IN THE COURT OF APPEALS OF TENNESSEE
AT NASHVILLE
February 24, 2006 Session
KIMBERLY KAY ALLEN, ET AL. v. JOHN DAY, ET AL.
AND
GANNETT SATELLITE INFORMATION NETWORK, INC., D/B/A THE
TENNESSEAN, ET AL. V. POWERS MANAGEMENT, LLC
Appeal from the Circuit Court for Davidson County
No. 02C-817 and 05C-61 Hamilton V. Gayden, Judge
No. M2005-00989-COA-R3-CV - Filed August 11, 2006
PATRICIA J. COTTRELL, J., concurring.
Because of the troubling potential for overexpansion of the “functional equivalency” rationale
established in Cherokee and relied upon herein, I write separately to identify the reason for my
concurrence. The key to determining when a private entity, through a relationship with a
government, subjects its records to public inspection lies, in the first instance, in the analysis of
whether the entity is performing a governmental function.
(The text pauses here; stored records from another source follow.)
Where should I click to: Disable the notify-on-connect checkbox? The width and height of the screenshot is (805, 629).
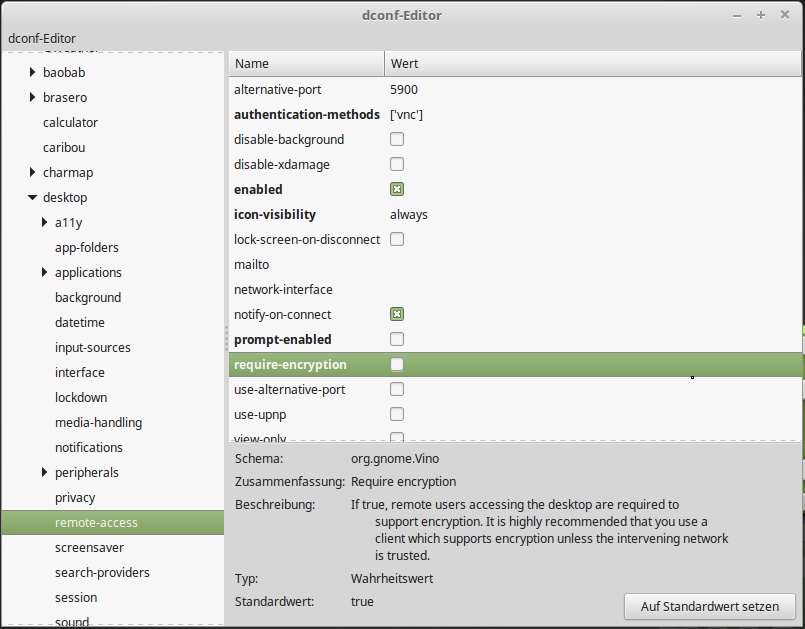point(397,314)
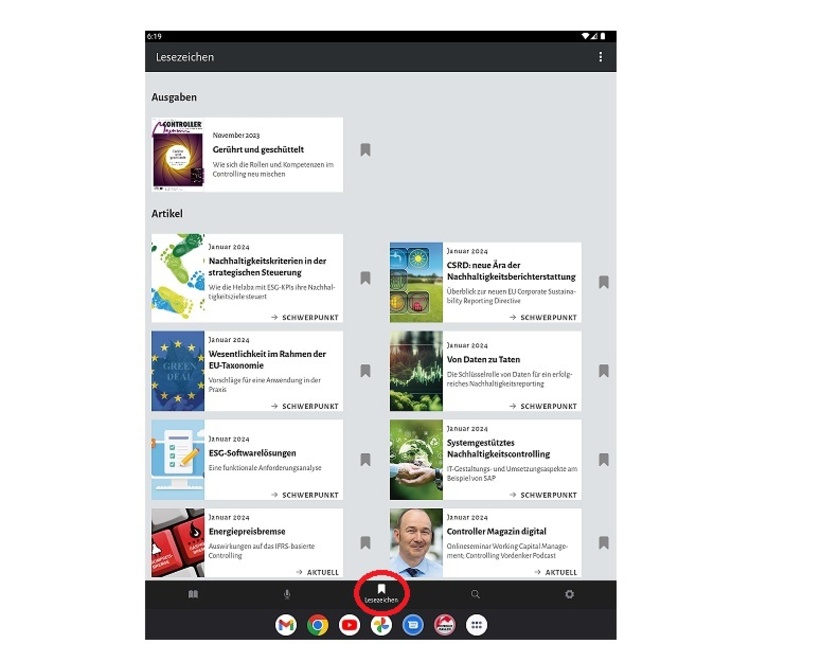
Task: Open YouTube from the dock
Action: point(349,625)
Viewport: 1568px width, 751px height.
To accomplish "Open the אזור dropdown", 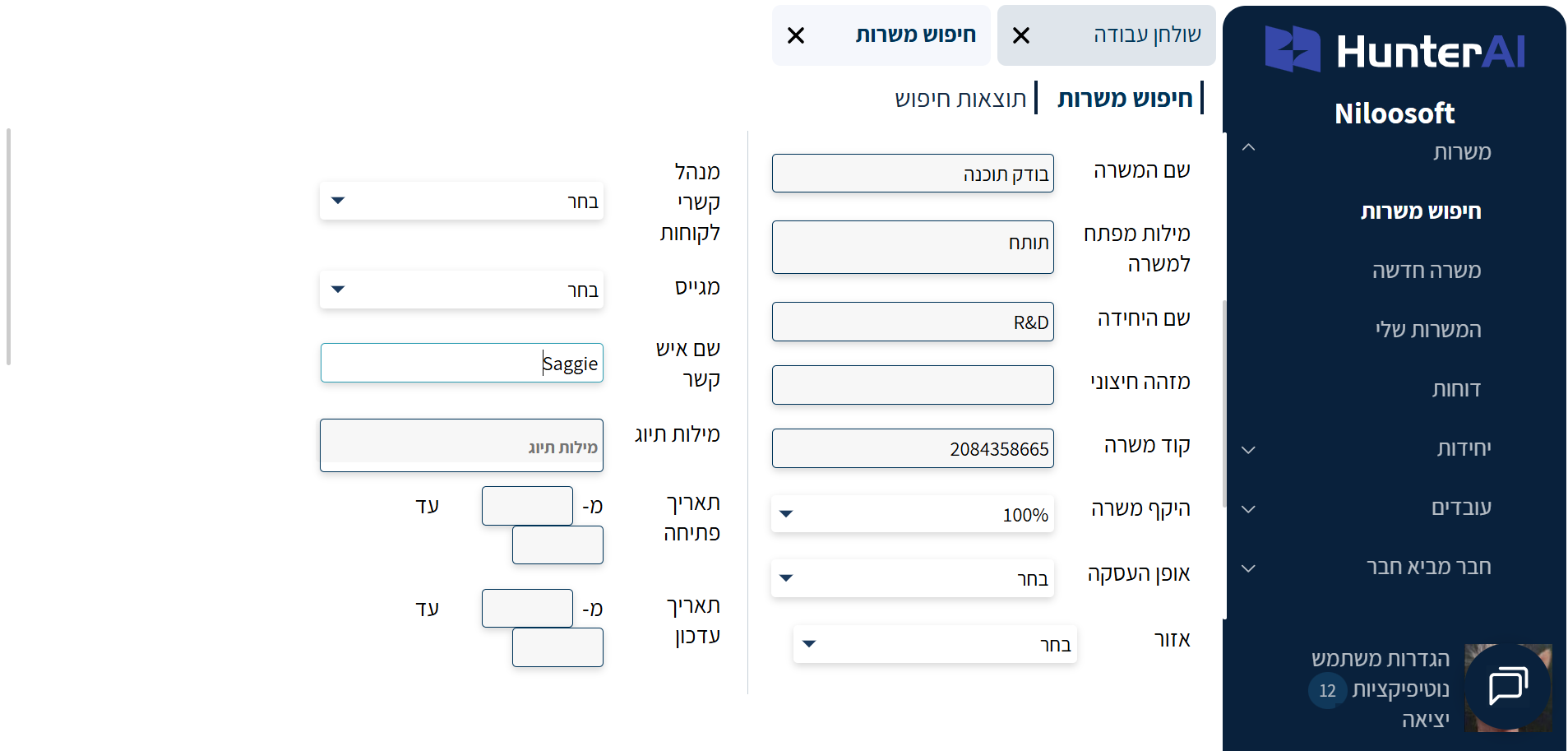I will pyautogui.click(x=935, y=644).
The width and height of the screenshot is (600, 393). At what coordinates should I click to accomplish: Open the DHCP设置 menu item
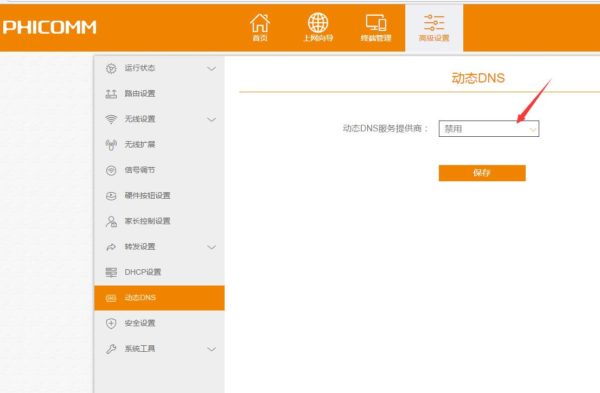(159, 272)
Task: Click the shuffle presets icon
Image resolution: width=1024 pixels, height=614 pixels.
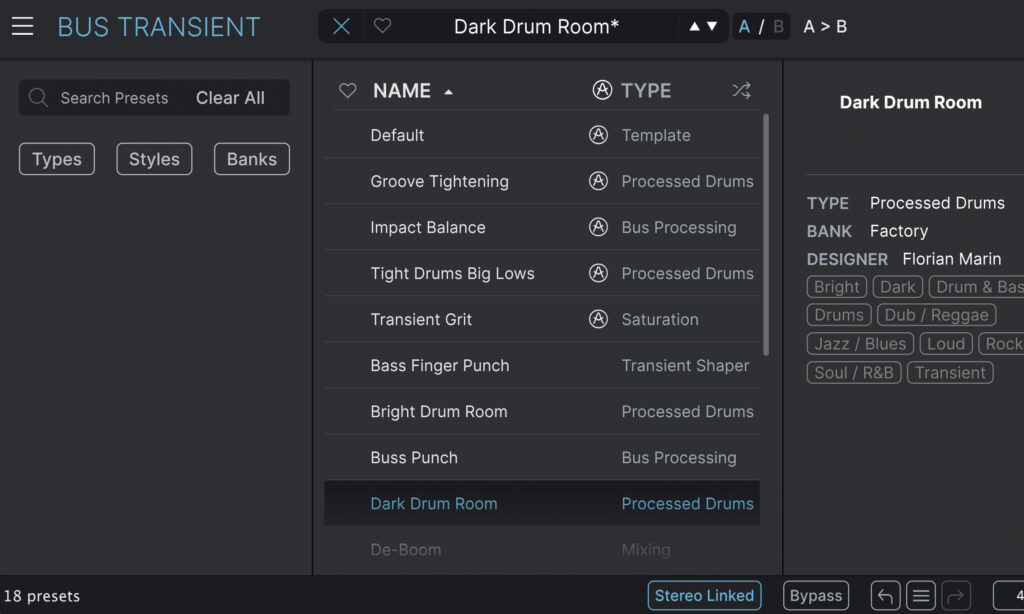Action: [x=741, y=91]
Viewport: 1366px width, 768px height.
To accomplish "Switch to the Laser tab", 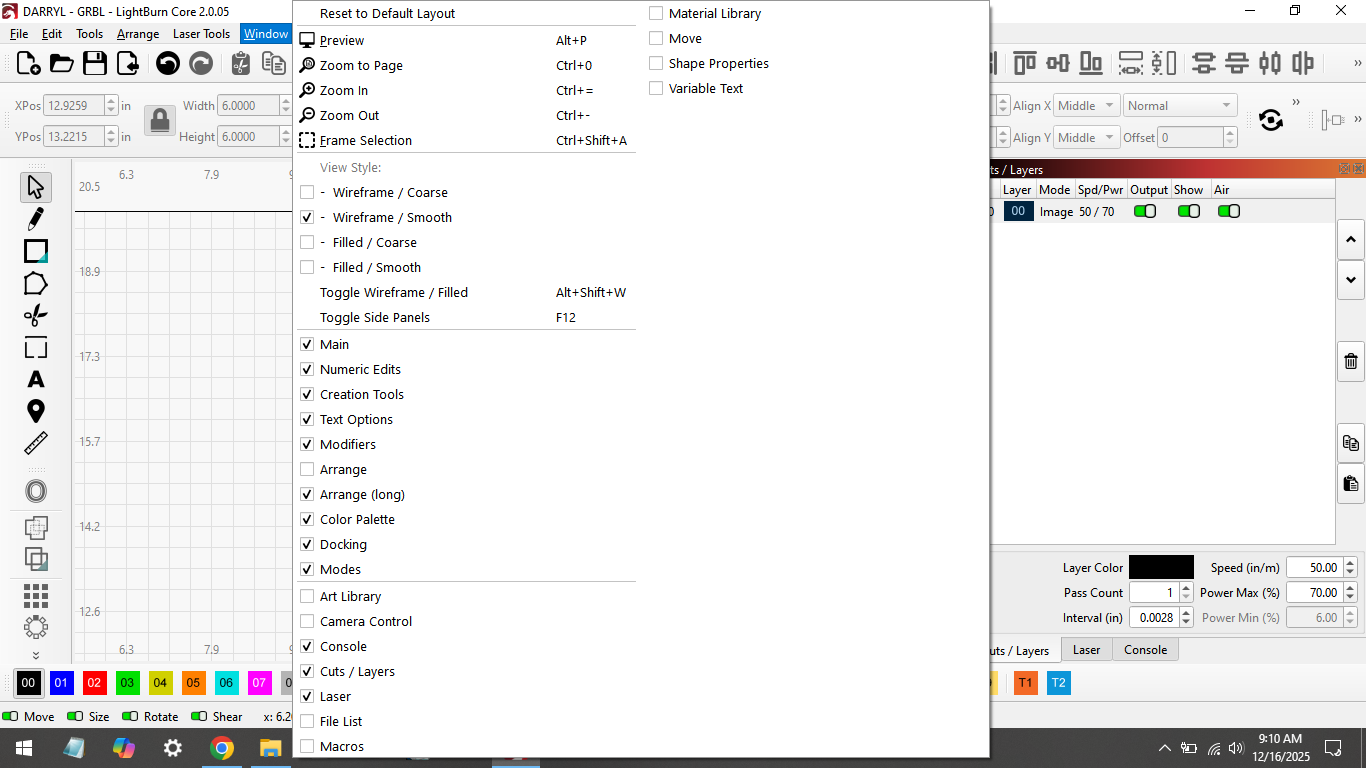I will coord(1086,650).
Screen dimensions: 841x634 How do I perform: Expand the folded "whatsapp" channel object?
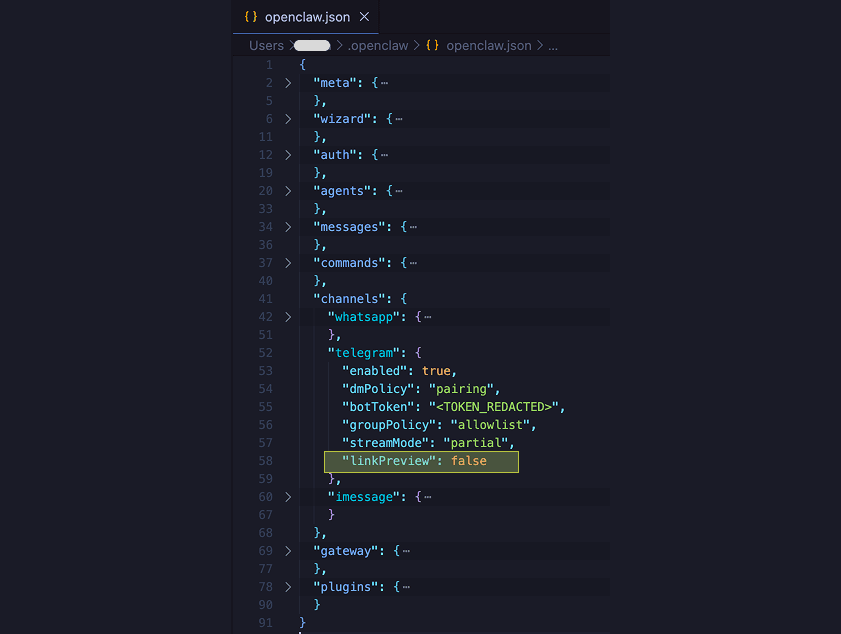288,316
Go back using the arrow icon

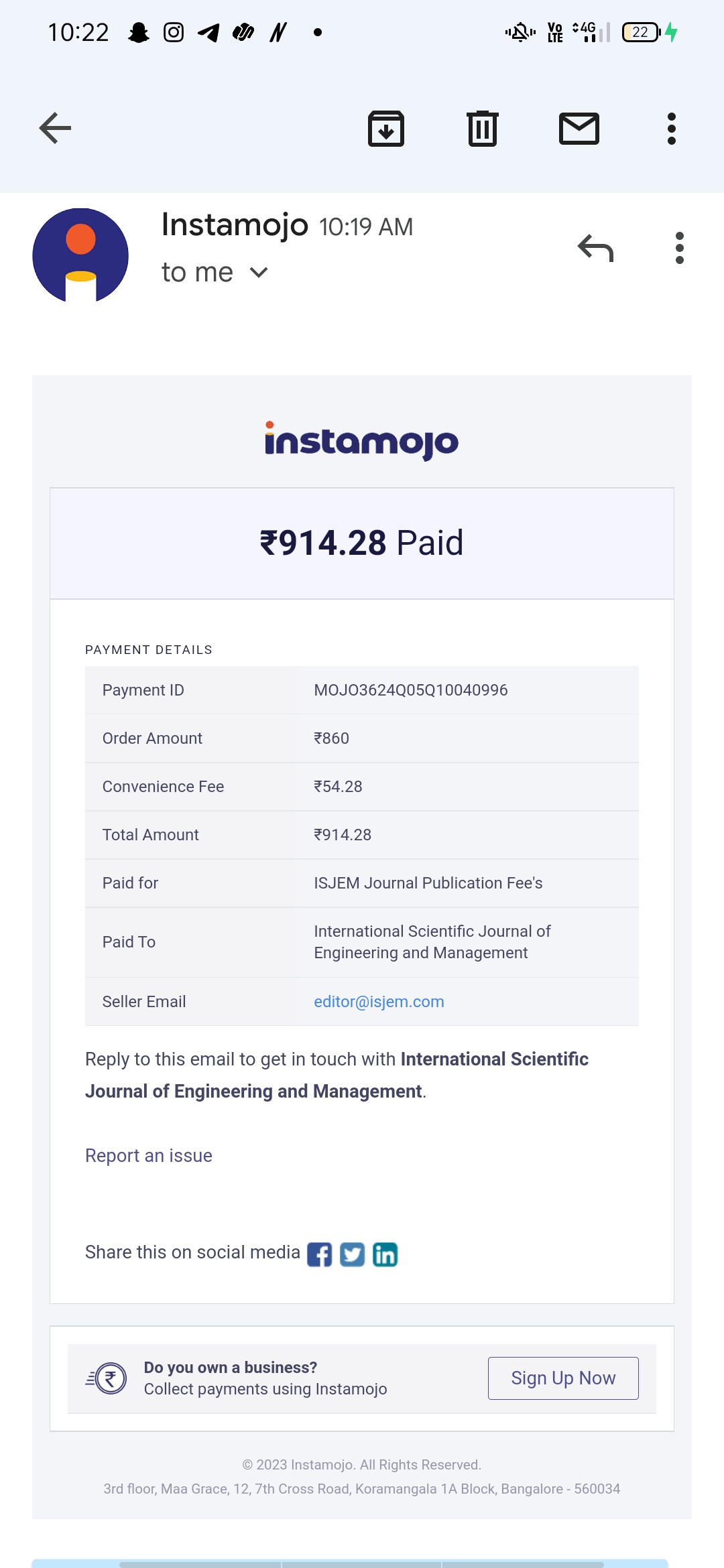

Certain activities have been traditionally performed by state and local governments in
fulfilment of their roles. Prime examples of such activities are law enforcement (such as policing,
incarcerating, adjudicating, etc.) and education. Many other examples exist.1 I do not believe that
managing or operating a building, be it a sports arena, entertainment venue, or other, is a traditional
governmental, as opposed to private, function. Similarly, I do not believe that the fact that a
governmental entity contracts with a private company to clean government offices makes janitorial
services a governmental function, even when performed in government-owned property.
However, in the case before us, we are faced with a State statute that makes operation of a
facility such as the Arena a governmental function, duty, or power. Tenn. Code Ann. § 7-67-102(a).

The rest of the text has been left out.